··· Supplied data ···

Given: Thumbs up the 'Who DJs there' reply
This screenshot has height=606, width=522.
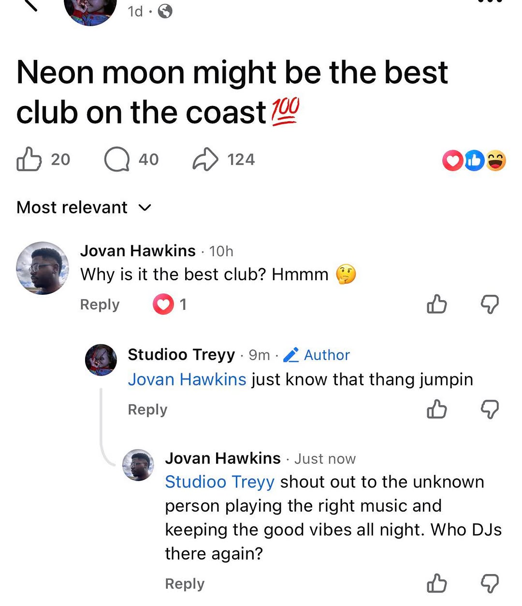Looking at the screenshot, I should pos(437,583).
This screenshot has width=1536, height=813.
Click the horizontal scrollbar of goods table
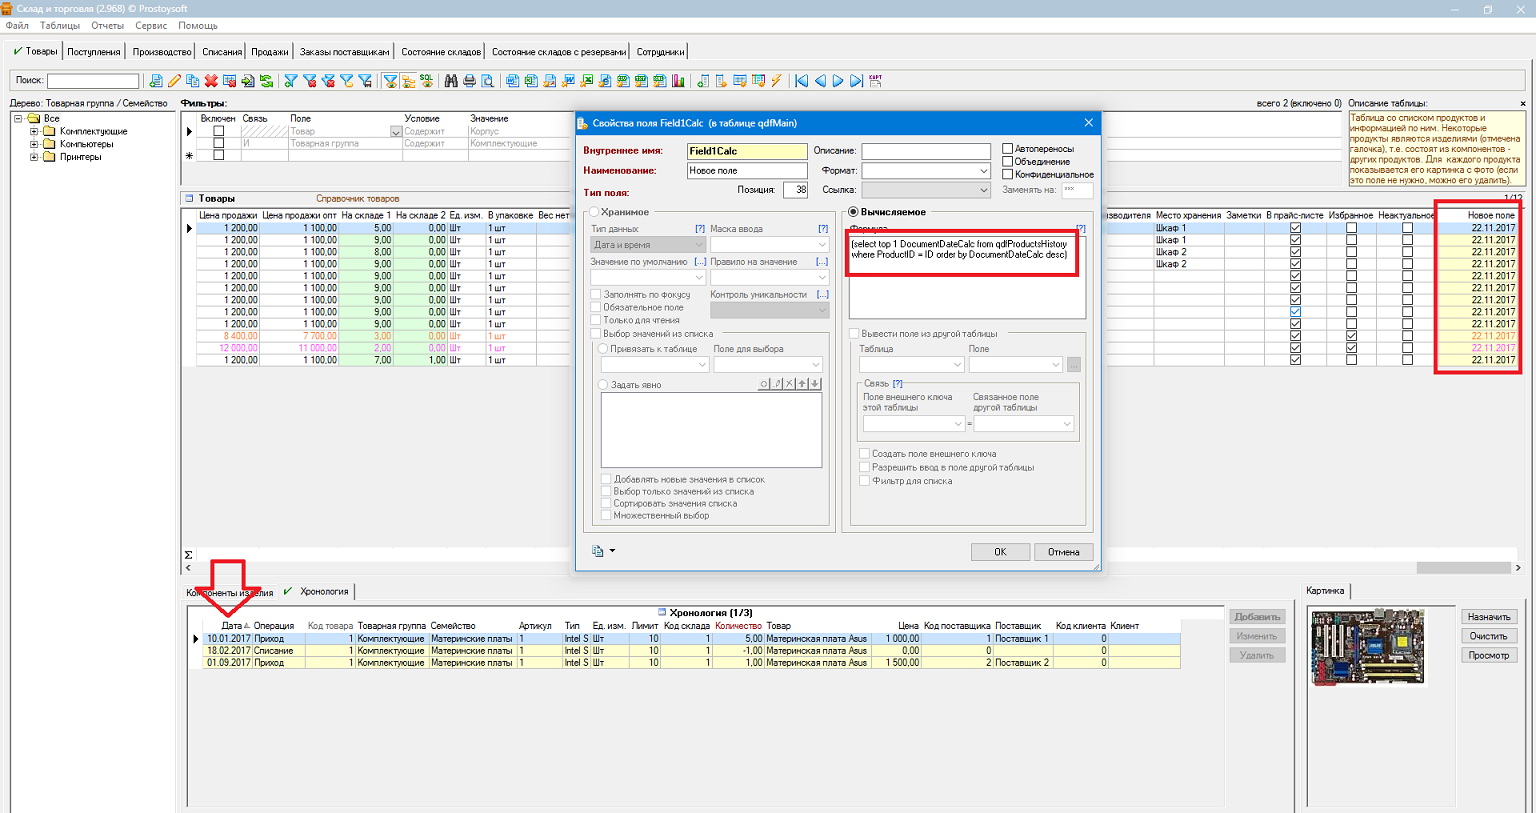pyautogui.click(x=1461, y=568)
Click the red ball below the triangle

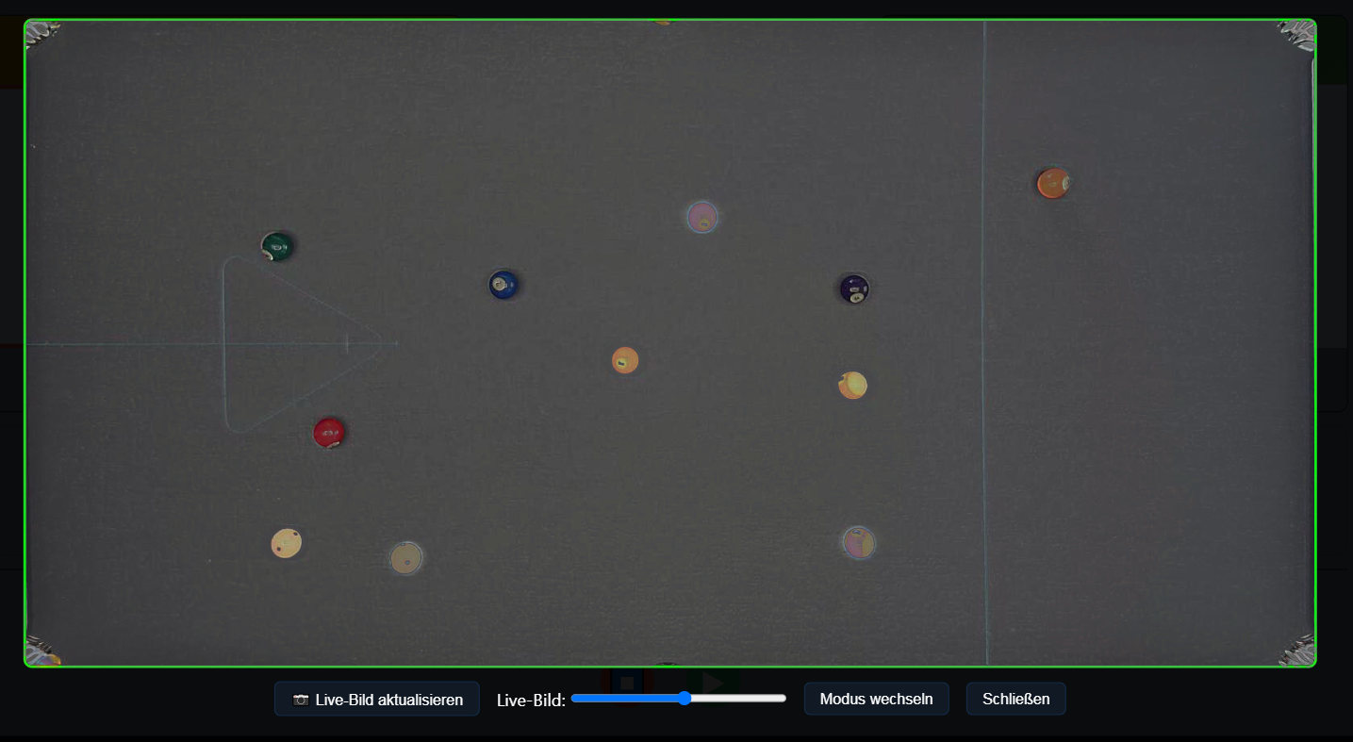pos(329,433)
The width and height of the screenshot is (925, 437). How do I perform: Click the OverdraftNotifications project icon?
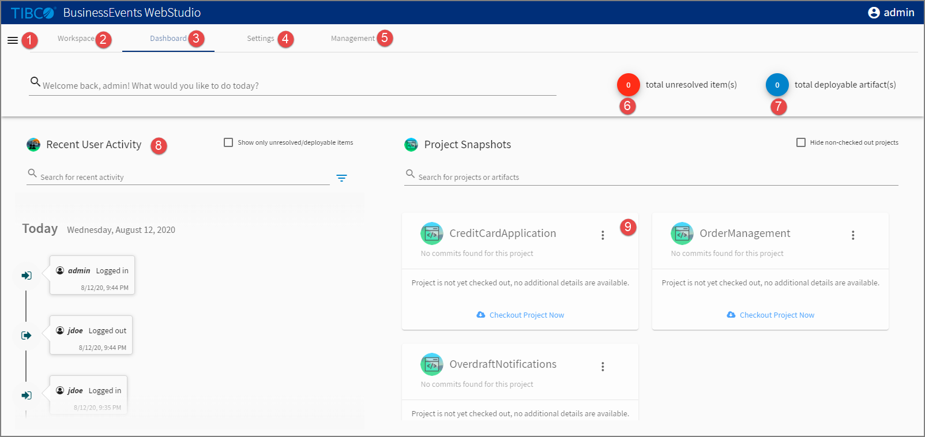coord(432,364)
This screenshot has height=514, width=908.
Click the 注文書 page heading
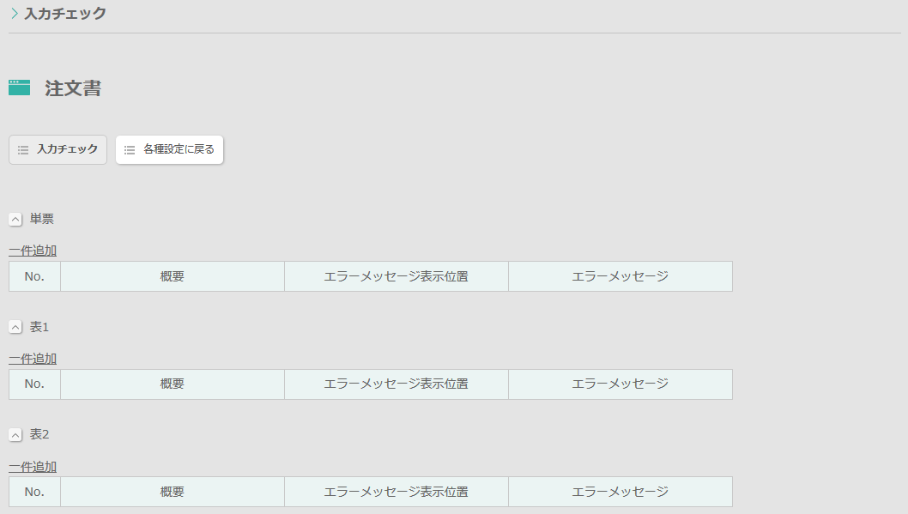(73, 88)
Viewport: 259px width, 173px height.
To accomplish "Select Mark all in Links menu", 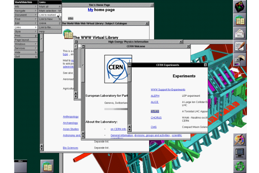I will tap(50, 7).
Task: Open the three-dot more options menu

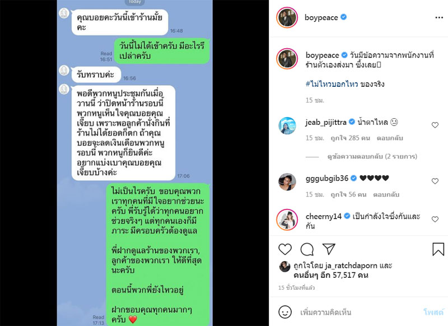Action: 439,18
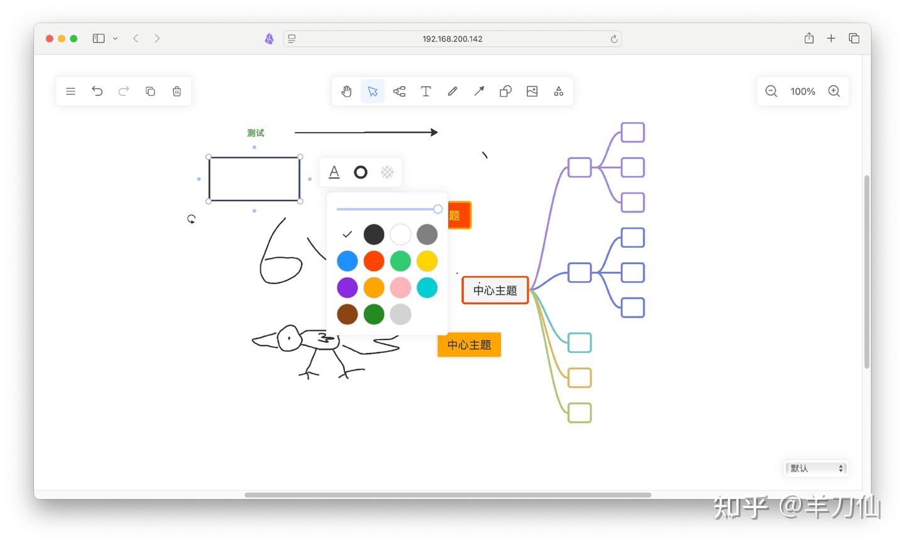The width and height of the screenshot is (905, 544).
Task: Zoom out using the magnifier minus button
Action: (771, 91)
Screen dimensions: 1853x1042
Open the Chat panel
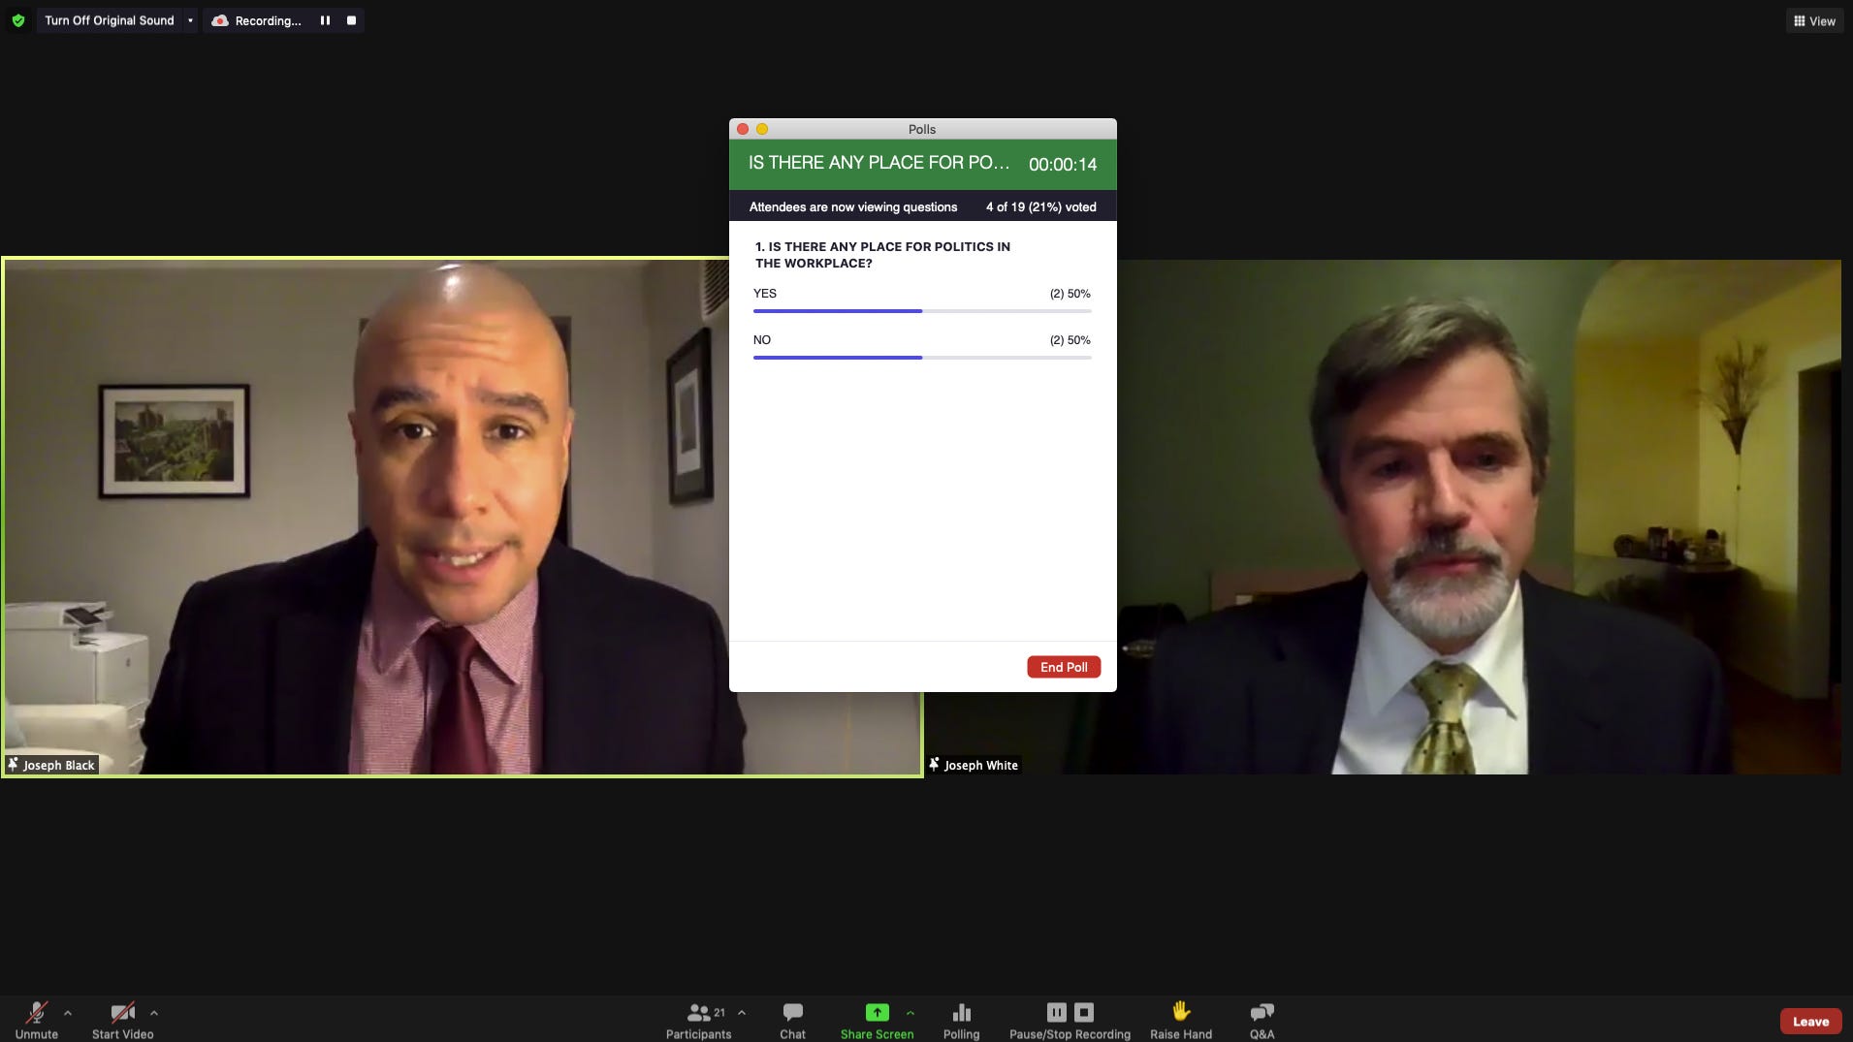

···

Work task ▸ Leaving the pictures out, give again word for word each line from the one holding "Task: Open the three-dot more options menu" through the end of the records.

Task output ▸
Task: Open the three-dot more options menu

Action: 439,18
The width and height of the screenshot is (905, 544).
Task: Zoom out using the magnifier minus button
Action: (771, 91)
Screen dimensions: 1853x1042
Open the Chat panel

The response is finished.